If mediation, which was viewed sceptically when first introduced and with the same suspicion some more recent ‘disruptors’ are presently being viewed, can reduce the number of disputes and parties participating in formal court or tribunal processes by encouraging resolution early and more cost effectively, whilst leaving courts still available for those matters unable to be resolved then this surely is a benefit for everyone and something to be encouraged.
The 2015 Productivity Commission report on Government Services stated:
Nationally, 463 200 cases were lodged in civil jurisdiction courts (excluding family courts, the Federal Circuit Court, coroners’ and probate courts), comprising 458 200 cases in the State and Territory supreme, district/county and magistrates’ courts, and 5000 cases in the Federal Court. In the states and territories, an additional 68 500 probate matters were lodged in the supreme courts.
The National Alternative Dispute Resolution Council of Australia report on ADR statistics published in 2003, recorded increasing trends in numbers of cases referred to mediation by the courts after proceedings had commenced and resolution percentages of court referred mediation averaging between 50-65%.
Anecdotally the most oft-repeated assertion is that of all formal court proceedings commenced only approximately 5% get to trial / hearing stage and the overwhelming majority resolve or finalise along the way.
In addition to mediation ‘disrupting’ the referral of disputes to formal adversarial litigation processes, it and the thinking about how disputes / claims can be resolved early and without recourse to formal institutional government bodies, such as courts and tribunals, also has continued to evolve. The influence of mediation on avoiding or seeing the early resolving of court / tribunal processes has itself been disrupted with for example:
- Businesses have developed and incorporated internal dispute resolution procedures within their businesses;
- OFMA introducing early intervention processes prior to mediation; and
- Mediation models being developed into other hybrid dispute resolution tools such as MedArb or ArbMed, expanding by consent from a facilitative mediation model to one where an opinion can be requested of the mediator which is non-binding on the parties, or also being truncated to compulsory conferences in specific areas of legal dispute.

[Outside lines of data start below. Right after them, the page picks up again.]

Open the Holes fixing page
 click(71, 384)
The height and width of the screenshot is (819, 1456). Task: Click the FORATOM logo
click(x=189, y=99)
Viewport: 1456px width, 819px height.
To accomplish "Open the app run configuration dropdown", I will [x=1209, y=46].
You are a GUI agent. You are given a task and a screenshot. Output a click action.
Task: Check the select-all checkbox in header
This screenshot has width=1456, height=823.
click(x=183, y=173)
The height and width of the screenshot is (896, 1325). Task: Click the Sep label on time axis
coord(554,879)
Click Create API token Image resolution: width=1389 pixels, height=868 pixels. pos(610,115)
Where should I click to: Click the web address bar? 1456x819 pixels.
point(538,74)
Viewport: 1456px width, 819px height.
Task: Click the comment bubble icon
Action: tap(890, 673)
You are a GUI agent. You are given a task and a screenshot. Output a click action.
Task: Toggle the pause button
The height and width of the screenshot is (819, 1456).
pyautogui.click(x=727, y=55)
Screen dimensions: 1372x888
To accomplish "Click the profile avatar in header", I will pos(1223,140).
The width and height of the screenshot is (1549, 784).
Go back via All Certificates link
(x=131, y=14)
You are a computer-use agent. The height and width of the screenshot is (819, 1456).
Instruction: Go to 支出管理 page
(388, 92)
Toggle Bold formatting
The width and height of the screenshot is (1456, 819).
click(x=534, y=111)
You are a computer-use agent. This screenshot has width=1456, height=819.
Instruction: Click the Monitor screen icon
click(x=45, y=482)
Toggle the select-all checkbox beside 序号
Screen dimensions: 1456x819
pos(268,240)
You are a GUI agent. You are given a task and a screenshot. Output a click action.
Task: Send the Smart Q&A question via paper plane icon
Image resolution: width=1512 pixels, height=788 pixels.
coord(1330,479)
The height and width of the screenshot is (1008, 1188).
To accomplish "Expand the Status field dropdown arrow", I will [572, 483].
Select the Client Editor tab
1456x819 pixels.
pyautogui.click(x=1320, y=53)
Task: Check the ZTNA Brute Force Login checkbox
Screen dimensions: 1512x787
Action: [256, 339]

It is in this context I think we all need to champion more often in our internal discussions the use of early dispute resolution processes, in our industry organisations for formal acceptance and uptake of existing mediation services and with government, where it is considering implementing new legislation to resolve disputes, the benefits of a requirement to engage in structured dispute resolution before formal court or tribunal processes. We should seek to have, like set out in the Franchising Code, requirements to attend and participate in dispute resolution, such as mediation, or some other dispute resolution process prior to resorting to courts or tribunals
Whilst this may sound strange coming from a Queensland Law Society Accredited Specialist in Commercial Litigation, as a Nationally Accredited Mediator and Arbitrator, I am of the view clients prefer to successfully resolve disputes on terms satisfactory to them, with relatively minimal cost and distraction from their businesses where it maximises the chances of maintaining an ongoing relationship with the other party to the dispute.
Like death and taxes I do not think we will ever see a dispute free world however I encourage everyone to actively engage in efforts, either formal like the OFMA processes, or informal, such as internal dispute resolution processes, prior to resort to formal institutionalised determination processes. This includes for future disputes involving small business and allegations about unfair contract terms.